_TASK TO COMPLETE_
Copy nothing but the lines running from the one containing "The image size" through the end of the listing below. Drop the pictures.

_SUPPLIED MATERIAL_
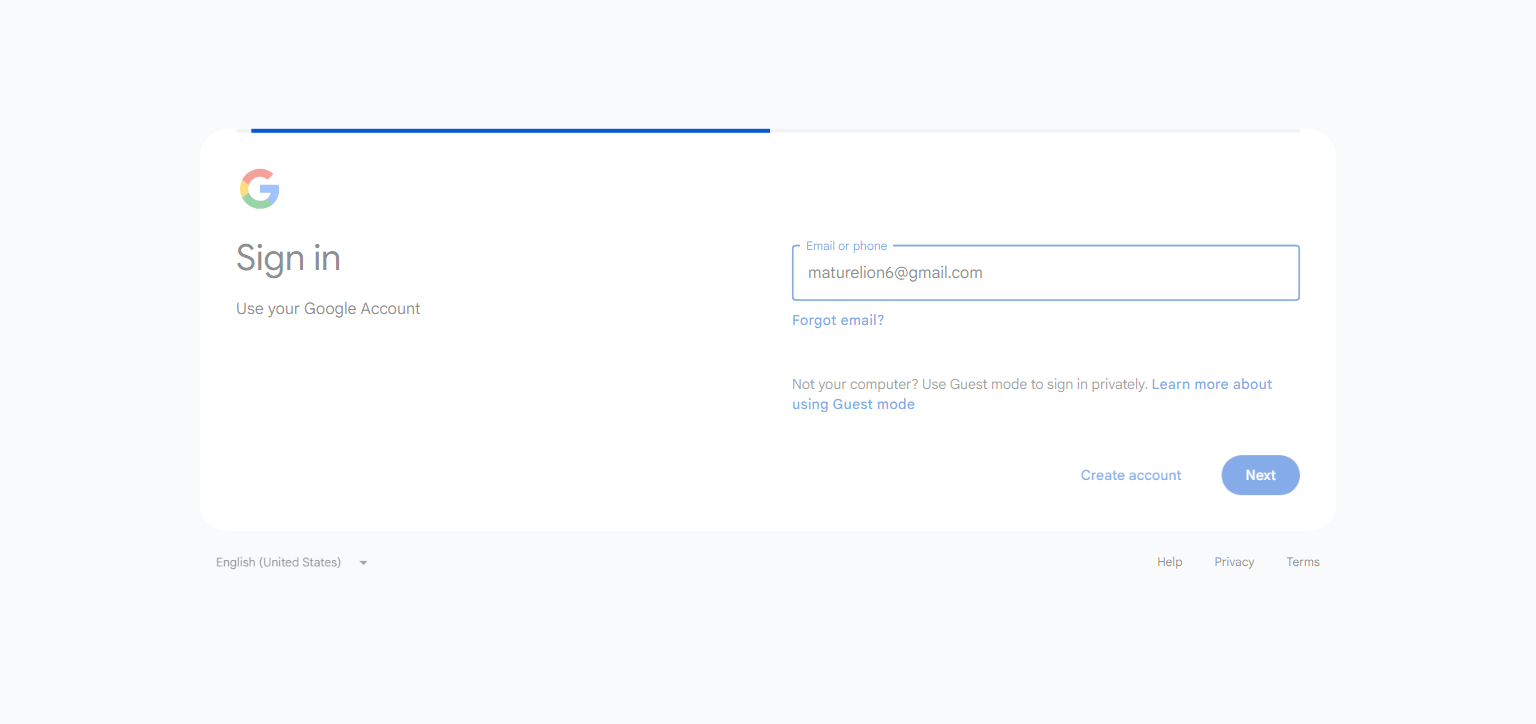Open the Help footer link
Viewport: 1536px width, 724px height.
click(1169, 562)
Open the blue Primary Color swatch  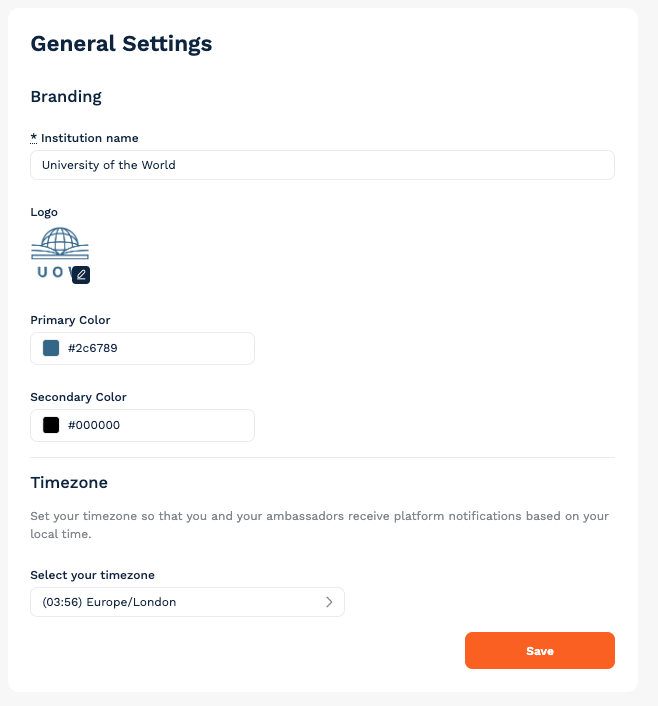pyautogui.click(x=51, y=348)
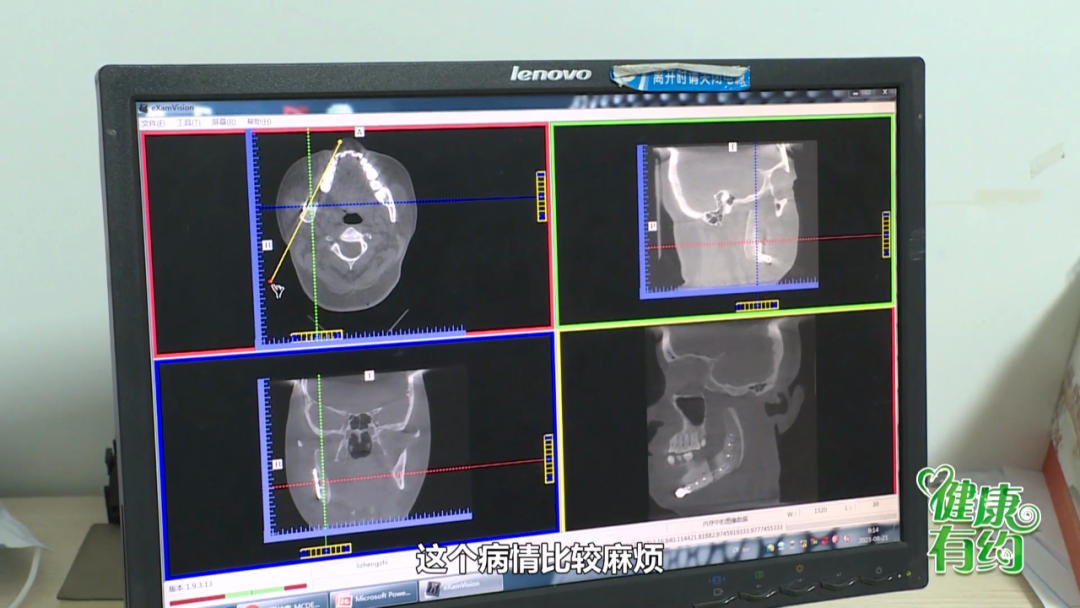The width and height of the screenshot is (1080, 608).
Task: Click the 'A' orientation marker on axial view
Action: (x=359, y=131)
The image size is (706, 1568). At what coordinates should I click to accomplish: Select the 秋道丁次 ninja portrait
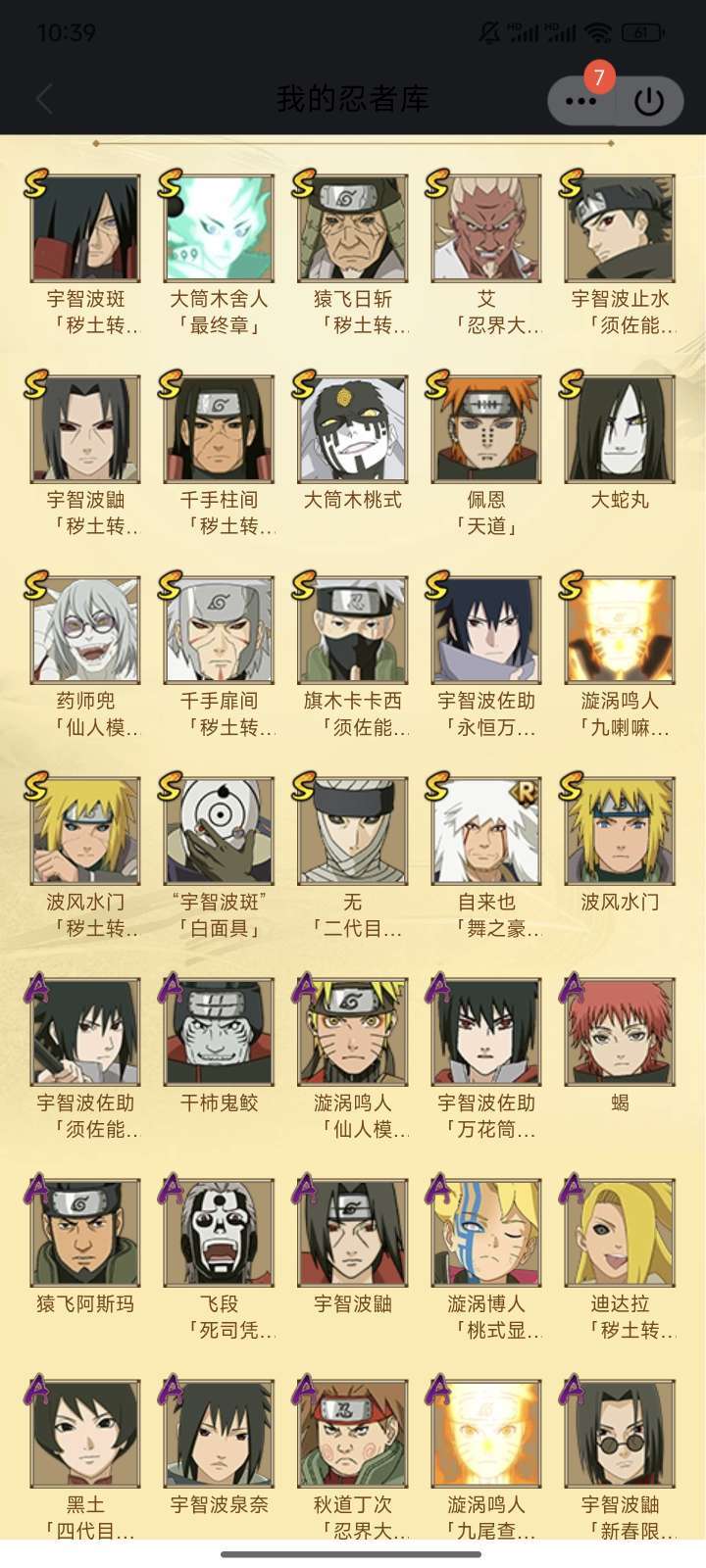pos(352,1434)
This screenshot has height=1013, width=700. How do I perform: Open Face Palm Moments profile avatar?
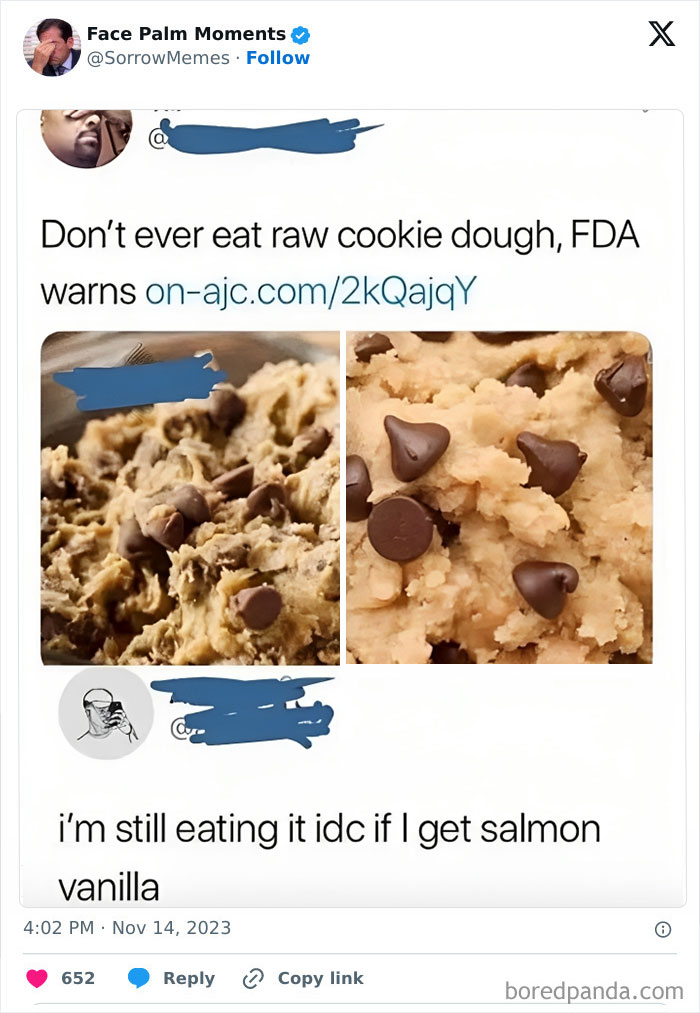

_WRITTEN RESPONSE_
The image size is (706, 1568). At what coordinates should I click to accomplish: Select the 秋道丁次 ninja portrait
pos(352,1434)
This screenshot has height=1013, width=700. How do I perform: Open Face Palm Moments profile avatar?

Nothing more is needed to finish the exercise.